### YOUR GOAL
An exact copy of all the data, minus the images, is required.

### DATA TO PROCESS
▼▼▼
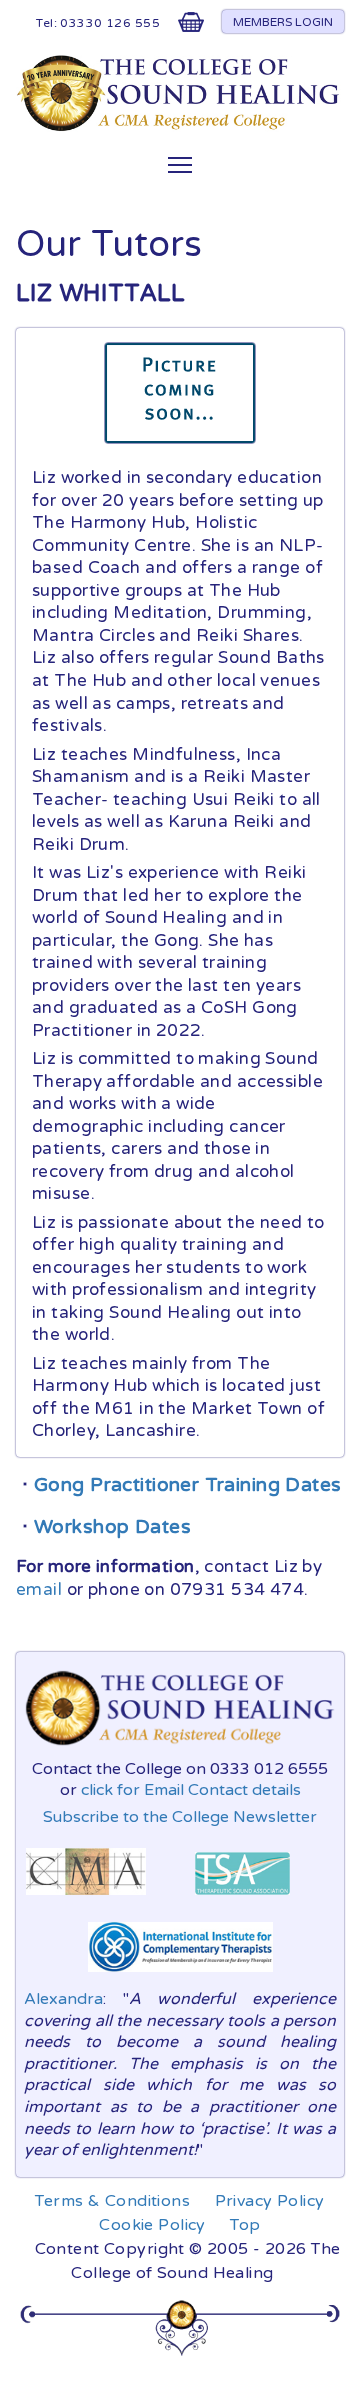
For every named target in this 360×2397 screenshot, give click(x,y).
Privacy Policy (270, 2201)
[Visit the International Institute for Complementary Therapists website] (180, 1977)
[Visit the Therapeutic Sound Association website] (242, 1900)
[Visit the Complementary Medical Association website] (86, 1900)
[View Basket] (191, 26)
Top (245, 2225)
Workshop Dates (112, 1527)
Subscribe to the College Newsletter (180, 1817)
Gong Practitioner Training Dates (188, 1485)
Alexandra (63, 1999)
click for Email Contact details (191, 1790)
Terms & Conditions (112, 2201)
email (39, 1589)
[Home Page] (180, 126)
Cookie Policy (152, 2225)
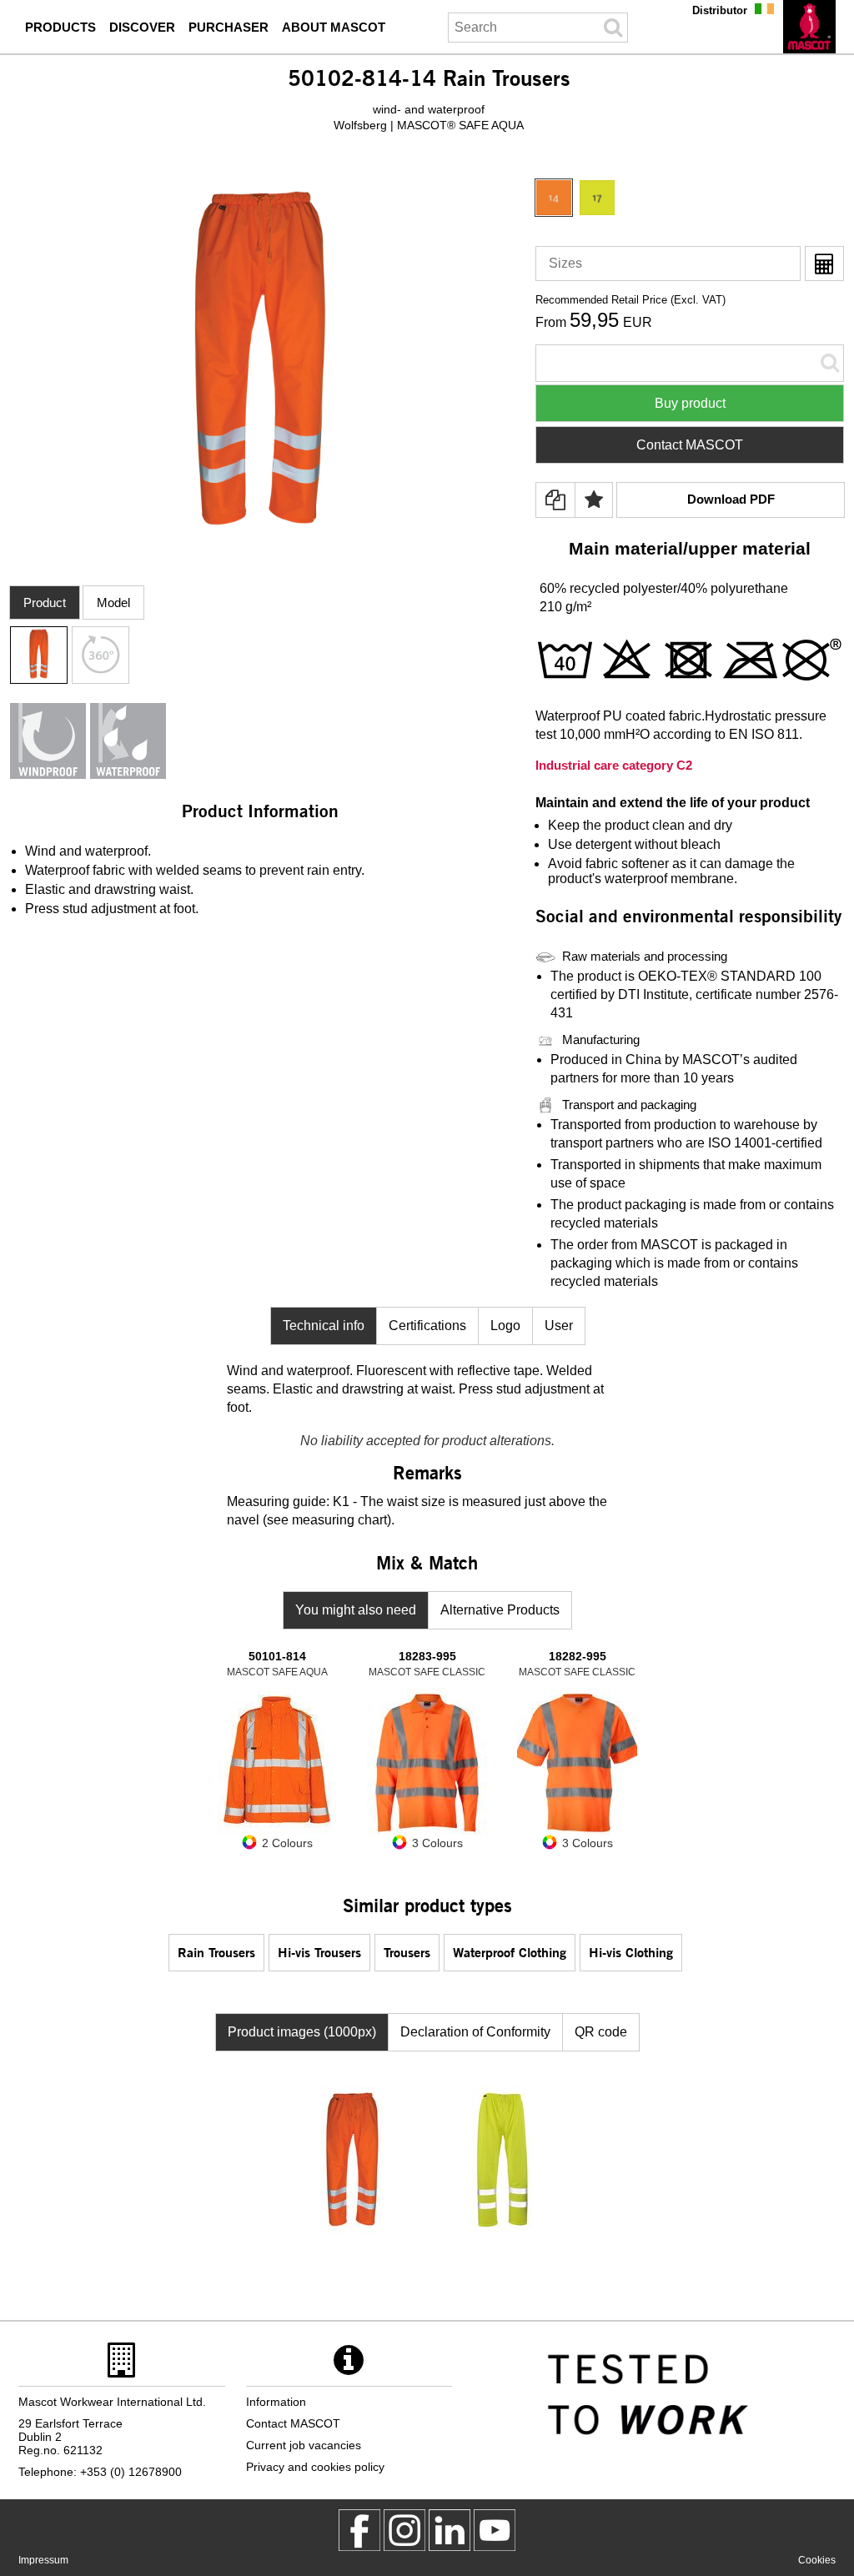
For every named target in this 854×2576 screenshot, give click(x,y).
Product (44, 602)
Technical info (323, 1325)
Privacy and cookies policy (315, 2466)
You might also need (355, 1610)
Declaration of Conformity (475, 2032)
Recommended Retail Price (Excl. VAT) (630, 300)
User (559, 1325)
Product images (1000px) (302, 2032)
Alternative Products (500, 1610)
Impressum (43, 2560)
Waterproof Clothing (509, 1952)
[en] (809, 26)
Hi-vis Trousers (319, 1952)
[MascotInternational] (494, 2530)
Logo (505, 1325)
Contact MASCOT (689, 445)
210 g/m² (565, 607)
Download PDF (731, 499)
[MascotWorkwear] (359, 2530)
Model (113, 602)
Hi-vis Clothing (631, 1952)
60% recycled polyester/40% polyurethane (664, 588)
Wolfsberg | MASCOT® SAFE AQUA (429, 125)
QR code (601, 2032)
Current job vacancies (303, 2445)
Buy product (690, 403)
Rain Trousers (216, 1952)
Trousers (407, 1952)
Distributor (719, 10)
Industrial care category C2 (613, 765)
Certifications (427, 1325)
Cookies (817, 2560)
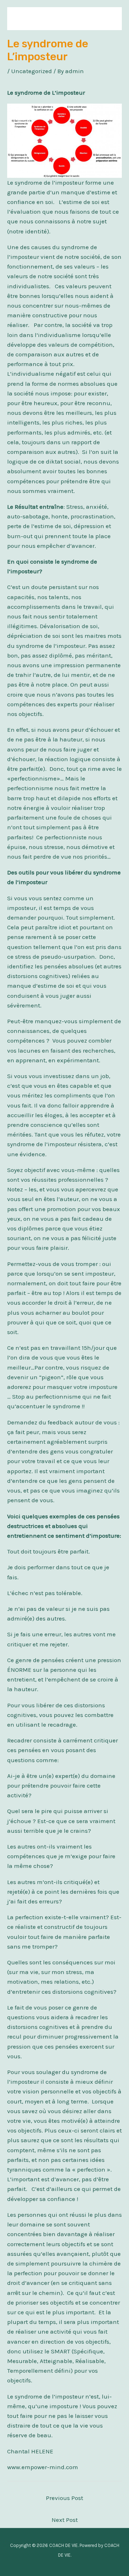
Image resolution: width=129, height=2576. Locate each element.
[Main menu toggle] (107, 18)
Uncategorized (31, 71)
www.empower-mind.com (42, 2467)
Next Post (65, 2519)
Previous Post (64, 2497)
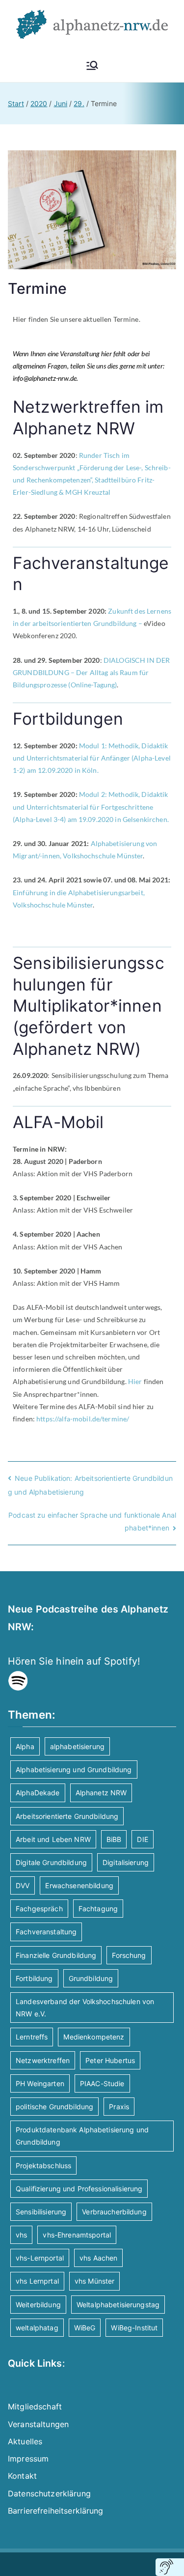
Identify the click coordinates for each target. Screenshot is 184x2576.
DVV (22, 1885)
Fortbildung (34, 1978)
▲▲▲
### EXERCISE RESPONSE
For every named target in this 360×2397 screenshot, give click(x,y).
Privacy Policy (270, 2201)
[Visit the International Institute for Complementary Therapists website] (180, 1977)
[Visit the Therapeutic Sound Association website] (242, 1900)
[Visit the Complementary Medical Association website] (86, 1900)
[View Basket] (191, 26)
Top (245, 2225)
Workshop Dates (112, 1527)
Subscribe to the College Newsletter (180, 1817)
Gong Practitioner Training Dates (188, 1485)
Alexandra (63, 1999)
click for Email Contact details (191, 1790)
Terms & Conditions (112, 2201)
email (39, 1589)
[Home Page] (180, 126)
Cookie Policy (152, 2225)
For every named target in this 854×2576 screenshot, give click(x,y).
Product (44, 602)
Technical info (323, 1325)
Privacy and cookies policy (315, 2466)
You might also need (355, 1610)
Declaration of Conformity (475, 2032)
Recommended Retail Price (Excl. VAT) (630, 300)
User (559, 1325)
Product images (1000px) (302, 2032)
Alternative Products (500, 1610)
Impressum (43, 2560)
Waterproof Clothing (509, 1952)
[en] (809, 26)
Hi-vis Trousers (319, 1952)
[MascotInternational] (494, 2530)
Logo (505, 1325)
Contact MASCOT (689, 445)
210 g/m² (565, 607)
Download PDF (731, 499)
[MascotWorkwear] (359, 2530)
Model (113, 602)
Hi-vis Clothing (631, 1952)
60% recycled polyester/40% polyurethane (664, 588)
Wolfsberg | MASCOT® SAFE AQUA (429, 125)
QR code (601, 2032)
Current job vacancies (303, 2445)
Buy product (690, 403)
Rain Trousers (216, 1952)
Trousers (407, 1952)
Distributor (719, 10)
Industrial care category C2 (613, 765)
Certifications (427, 1325)
Cookies (817, 2560)
Image resolution: width=129, height=2576. Locate each element.
[Main menu toggle] (107, 18)
Uncategorized (31, 71)
www.empower-mind.com (42, 2467)
Next Post (65, 2519)
Previous Post (64, 2497)
Identify the click coordinates for each target. Screenshot is 184x2576.
DVV (22, 1885)
Fortbildung (34, 1978)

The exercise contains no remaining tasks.